I shake my head and lean in, covering my nose. Flies buzz around me, and I swat them away with my free hand. “It looks like the bones were broken first, then the skin was ripped open and the bones pulled out.”
“What the fuck?” Tiffany comes around me and takes more photos.
“My thoughts exactly.”
“Don’t get me wrong, all murders are grisly. But this…this looks like something straight from a horror movie. With demons or aliens.”
“I’m gonna catch the bastard who did this.”
“I know you will.” She takes more photos. “You always do. Sorry, don’t mean to jinx you or anything.”
“You know I don’t believe in that shit.”
“Well, I do. So knock on wood, or whatever you’re supposed to say to counteract it.”
“If that makes you feel better.” I stand, turning my head to take in a breath of fresh air. I do more investigating and question the joggers who found the body before it’s bagged and taken in for an autopsy.
“This whole thing is weird, right?” Tiffany asks quietly as we walk back to our cars.
“All murders are weird, in a sense.”
“Yeah, but this is different, which is why you’re here, I suppose.”
I give her a wry smile. “Different and weird are my areas of expertise.”
She zips her camera bag and pulls her blonde braid over her shoulder. “I smell like death, don’t I?”
“We all do.

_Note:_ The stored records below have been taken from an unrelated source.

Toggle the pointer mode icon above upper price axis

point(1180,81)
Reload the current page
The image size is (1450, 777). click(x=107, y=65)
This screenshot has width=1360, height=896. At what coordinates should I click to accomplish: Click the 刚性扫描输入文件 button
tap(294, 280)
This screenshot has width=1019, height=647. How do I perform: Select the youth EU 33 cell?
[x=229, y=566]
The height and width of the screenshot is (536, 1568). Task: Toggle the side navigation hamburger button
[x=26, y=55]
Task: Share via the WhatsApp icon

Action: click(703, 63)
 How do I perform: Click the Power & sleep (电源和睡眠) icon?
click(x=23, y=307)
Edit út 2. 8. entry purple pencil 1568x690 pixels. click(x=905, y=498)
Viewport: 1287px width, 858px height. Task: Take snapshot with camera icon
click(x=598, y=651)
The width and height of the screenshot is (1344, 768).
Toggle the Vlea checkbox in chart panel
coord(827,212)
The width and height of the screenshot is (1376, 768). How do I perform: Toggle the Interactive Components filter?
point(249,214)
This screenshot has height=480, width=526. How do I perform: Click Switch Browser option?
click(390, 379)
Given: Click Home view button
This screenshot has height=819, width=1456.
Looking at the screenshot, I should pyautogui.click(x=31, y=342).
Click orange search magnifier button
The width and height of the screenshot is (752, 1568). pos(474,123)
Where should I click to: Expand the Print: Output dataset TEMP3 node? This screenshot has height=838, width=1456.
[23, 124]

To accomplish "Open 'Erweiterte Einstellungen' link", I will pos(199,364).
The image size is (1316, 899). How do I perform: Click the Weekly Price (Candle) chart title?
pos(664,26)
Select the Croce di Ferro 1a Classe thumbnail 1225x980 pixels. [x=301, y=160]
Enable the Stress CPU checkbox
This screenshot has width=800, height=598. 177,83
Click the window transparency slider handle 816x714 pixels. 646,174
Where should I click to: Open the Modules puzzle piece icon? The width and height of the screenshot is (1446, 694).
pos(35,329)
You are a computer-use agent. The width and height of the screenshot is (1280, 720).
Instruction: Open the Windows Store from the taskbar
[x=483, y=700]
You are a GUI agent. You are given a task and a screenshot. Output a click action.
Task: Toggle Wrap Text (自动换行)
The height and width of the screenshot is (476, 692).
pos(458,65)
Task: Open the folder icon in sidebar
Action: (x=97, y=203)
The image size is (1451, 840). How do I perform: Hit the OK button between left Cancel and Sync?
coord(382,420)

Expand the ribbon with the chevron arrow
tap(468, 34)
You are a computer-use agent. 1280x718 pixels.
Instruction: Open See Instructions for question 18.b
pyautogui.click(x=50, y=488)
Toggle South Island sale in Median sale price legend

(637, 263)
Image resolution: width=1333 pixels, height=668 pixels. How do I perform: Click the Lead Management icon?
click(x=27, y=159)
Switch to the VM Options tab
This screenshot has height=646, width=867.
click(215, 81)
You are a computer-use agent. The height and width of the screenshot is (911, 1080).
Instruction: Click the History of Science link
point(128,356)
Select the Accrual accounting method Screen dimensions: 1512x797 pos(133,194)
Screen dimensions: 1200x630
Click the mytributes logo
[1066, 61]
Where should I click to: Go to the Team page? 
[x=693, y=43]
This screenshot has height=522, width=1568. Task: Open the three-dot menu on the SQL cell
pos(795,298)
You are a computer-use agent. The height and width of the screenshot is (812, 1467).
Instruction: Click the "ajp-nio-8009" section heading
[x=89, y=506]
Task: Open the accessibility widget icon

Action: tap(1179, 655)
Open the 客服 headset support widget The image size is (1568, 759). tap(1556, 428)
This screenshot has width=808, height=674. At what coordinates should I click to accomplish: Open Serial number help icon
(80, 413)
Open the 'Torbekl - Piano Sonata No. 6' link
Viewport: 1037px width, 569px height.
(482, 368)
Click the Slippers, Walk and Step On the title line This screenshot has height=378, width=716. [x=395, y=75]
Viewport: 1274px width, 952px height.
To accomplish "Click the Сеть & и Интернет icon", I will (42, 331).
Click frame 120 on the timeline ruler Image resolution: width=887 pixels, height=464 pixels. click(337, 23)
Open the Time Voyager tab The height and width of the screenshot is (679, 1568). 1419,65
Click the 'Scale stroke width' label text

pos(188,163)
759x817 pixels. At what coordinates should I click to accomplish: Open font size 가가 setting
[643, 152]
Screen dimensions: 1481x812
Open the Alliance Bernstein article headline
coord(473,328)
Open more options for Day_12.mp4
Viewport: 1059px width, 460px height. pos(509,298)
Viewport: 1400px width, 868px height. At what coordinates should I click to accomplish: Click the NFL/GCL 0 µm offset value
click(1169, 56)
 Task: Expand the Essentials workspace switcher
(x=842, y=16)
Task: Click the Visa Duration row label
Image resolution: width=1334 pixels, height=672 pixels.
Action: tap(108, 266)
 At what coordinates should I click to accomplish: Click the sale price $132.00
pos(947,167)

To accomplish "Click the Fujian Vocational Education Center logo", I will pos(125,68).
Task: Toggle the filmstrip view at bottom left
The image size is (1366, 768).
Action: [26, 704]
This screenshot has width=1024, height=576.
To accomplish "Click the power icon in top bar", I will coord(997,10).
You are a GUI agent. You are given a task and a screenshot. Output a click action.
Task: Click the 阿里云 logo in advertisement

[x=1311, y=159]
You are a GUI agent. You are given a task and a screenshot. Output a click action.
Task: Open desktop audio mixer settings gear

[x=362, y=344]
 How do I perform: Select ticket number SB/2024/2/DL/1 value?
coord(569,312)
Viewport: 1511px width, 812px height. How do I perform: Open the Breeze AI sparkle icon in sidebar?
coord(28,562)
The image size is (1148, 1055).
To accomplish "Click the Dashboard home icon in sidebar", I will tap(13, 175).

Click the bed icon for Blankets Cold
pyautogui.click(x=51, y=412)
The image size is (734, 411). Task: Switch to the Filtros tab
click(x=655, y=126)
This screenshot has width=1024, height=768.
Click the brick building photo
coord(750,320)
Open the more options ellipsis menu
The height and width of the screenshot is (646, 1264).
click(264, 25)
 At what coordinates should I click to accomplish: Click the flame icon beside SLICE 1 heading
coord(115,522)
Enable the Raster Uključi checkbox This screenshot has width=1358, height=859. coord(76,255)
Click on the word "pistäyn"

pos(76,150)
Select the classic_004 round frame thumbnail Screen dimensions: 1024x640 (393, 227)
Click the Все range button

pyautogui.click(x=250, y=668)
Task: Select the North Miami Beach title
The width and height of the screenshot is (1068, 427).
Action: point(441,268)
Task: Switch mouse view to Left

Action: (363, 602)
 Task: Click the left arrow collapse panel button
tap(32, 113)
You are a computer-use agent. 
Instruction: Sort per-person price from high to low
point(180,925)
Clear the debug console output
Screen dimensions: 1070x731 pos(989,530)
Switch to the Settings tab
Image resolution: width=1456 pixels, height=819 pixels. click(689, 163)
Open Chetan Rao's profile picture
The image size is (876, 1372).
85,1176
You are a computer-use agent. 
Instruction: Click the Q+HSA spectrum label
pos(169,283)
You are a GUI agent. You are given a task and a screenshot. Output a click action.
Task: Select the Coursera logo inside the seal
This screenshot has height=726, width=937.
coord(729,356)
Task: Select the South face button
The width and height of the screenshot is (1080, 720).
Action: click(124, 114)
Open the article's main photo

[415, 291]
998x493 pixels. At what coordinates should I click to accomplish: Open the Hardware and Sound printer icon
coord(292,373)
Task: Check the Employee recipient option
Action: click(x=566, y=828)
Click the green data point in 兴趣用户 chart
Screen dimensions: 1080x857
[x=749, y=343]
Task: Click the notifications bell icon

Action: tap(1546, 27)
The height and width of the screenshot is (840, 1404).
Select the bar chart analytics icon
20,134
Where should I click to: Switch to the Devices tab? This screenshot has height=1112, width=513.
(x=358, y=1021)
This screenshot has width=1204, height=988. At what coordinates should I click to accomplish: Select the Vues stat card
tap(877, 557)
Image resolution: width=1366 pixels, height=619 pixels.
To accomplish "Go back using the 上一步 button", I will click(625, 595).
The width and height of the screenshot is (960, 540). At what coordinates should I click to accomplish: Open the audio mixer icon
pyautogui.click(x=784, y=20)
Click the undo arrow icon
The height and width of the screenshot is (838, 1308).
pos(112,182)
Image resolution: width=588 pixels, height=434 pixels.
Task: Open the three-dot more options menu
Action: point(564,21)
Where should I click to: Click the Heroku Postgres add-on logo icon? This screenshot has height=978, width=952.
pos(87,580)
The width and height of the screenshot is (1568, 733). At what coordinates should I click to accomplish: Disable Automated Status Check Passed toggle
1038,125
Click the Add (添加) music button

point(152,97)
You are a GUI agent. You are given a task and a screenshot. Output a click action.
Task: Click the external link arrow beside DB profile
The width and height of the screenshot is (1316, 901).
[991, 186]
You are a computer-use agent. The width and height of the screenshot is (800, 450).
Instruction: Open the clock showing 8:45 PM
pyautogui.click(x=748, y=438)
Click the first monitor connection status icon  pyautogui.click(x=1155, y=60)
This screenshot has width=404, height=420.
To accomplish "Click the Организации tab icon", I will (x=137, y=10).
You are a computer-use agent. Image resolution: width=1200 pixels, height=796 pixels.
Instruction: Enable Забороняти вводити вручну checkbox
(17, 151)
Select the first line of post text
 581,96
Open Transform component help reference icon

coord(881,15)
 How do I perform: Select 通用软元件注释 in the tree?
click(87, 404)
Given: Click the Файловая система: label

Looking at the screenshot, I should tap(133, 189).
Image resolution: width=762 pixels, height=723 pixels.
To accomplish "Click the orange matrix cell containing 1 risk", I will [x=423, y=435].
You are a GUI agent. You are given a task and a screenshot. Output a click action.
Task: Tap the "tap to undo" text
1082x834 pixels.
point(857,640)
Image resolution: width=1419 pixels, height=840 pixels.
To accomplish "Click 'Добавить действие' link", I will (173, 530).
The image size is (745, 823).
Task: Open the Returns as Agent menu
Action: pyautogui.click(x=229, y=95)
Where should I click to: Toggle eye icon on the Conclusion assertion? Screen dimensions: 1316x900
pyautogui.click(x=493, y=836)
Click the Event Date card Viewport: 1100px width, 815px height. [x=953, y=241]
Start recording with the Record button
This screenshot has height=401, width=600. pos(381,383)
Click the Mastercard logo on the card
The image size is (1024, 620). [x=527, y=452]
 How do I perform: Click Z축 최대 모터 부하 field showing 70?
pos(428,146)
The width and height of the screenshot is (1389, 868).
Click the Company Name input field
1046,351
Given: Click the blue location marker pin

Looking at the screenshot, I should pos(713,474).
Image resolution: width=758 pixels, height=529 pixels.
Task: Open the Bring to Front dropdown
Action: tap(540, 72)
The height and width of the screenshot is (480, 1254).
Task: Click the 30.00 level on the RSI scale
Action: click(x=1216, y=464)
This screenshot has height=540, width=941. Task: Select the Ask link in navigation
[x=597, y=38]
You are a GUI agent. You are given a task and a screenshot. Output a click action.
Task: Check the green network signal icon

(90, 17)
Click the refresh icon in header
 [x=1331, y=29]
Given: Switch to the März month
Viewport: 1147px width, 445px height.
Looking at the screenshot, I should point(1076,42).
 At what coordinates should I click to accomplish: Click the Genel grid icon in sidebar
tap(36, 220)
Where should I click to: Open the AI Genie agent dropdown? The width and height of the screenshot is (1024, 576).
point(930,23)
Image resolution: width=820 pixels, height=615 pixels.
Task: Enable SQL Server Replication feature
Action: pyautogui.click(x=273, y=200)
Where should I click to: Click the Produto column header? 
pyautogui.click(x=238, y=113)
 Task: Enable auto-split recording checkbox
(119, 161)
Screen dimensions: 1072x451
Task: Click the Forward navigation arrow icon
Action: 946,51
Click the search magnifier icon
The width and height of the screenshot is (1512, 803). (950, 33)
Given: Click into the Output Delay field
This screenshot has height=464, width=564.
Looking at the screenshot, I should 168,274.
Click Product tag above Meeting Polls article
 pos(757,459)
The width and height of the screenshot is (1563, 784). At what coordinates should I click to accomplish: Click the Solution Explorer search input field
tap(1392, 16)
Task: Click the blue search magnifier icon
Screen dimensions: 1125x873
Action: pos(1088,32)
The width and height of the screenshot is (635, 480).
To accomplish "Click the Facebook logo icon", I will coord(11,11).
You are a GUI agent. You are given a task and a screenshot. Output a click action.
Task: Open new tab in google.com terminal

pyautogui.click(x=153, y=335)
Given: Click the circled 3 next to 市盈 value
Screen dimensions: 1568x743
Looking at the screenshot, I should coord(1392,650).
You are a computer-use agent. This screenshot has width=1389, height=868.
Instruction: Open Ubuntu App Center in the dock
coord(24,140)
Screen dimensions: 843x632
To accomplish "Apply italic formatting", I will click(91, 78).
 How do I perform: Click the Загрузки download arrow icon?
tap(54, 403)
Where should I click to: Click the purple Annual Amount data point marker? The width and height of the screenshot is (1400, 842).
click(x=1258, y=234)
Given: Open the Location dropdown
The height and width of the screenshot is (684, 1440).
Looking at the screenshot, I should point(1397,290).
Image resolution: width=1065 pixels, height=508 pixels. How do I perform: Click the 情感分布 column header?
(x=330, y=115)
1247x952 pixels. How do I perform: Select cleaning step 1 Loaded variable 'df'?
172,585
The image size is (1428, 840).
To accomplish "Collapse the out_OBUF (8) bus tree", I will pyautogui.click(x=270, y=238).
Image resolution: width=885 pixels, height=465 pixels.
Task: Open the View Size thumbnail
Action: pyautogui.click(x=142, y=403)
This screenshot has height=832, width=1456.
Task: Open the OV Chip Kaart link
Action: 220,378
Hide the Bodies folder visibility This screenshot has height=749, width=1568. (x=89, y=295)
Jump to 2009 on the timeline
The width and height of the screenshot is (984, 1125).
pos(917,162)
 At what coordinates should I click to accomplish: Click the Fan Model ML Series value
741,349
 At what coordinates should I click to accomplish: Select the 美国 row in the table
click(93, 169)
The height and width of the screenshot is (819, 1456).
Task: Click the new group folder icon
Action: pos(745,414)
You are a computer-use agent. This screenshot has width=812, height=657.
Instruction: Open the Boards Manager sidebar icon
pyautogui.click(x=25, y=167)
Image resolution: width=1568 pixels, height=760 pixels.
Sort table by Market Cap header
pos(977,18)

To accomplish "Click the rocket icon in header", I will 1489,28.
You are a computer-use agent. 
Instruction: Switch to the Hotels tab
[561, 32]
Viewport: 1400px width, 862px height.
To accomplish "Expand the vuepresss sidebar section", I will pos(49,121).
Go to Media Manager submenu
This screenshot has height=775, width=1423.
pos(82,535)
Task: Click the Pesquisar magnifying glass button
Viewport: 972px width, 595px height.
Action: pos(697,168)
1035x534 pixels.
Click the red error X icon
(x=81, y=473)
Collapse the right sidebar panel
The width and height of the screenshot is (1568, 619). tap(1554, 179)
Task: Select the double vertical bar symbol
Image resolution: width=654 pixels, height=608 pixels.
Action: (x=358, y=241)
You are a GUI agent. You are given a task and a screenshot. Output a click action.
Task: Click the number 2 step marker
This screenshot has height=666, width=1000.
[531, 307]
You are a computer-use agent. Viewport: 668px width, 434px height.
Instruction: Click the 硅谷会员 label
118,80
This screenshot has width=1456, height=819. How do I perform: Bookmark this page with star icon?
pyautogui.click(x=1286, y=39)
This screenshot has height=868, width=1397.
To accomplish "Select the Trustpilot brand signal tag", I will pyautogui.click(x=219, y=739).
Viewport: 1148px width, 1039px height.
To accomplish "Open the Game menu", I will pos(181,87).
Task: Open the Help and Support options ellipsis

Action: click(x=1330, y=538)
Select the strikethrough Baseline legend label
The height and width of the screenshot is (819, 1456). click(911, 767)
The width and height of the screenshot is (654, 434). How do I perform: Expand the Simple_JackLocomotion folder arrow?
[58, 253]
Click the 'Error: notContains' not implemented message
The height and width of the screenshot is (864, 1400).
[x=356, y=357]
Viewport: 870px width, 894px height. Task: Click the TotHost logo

That scent clings to you.”
“I’m going to have to shower before I can even pick Mavis up.” She sighs. “And I was in the shower when my phone rang this morning. My hair is still wet.” She pulls her keys from her pocket. “You’re closing on that house today, right?”
Shit. I almost forgot about it. “More or less. I have an appointment with the bank this afternoon.” I take a look back at the body.
“No. Don’t even think about canceling,” Tiffany scolds. “You did that last week.”
“I know.” I take my work seriously and put it first. Always. I might not have any family, but this guy does. Or did. And they deserve to know what happened. “I don’t think I can put it off any longer, anyway. The government wants their taxes on the place and the bank certainly isn’t going to pay it.”
“I think it’s cool. Or at least it looks cool from the pictures you showed me. I’d love to inherit a huge house like that. Hell, I’d love to inherit a small house.” She laughs. “When is your appointment?”
“I’ll remind you at one-thirty.”
“See ya in a bit.” She unlocks her car and gets in.
I go to my own, pausing when I get to the driver’s side door. As a cop, I know to always trust my intuition. But right now, I’m questioning it. Because it’s telling me the world I’ve worked so hard to prove doesn’t exist might very well be real.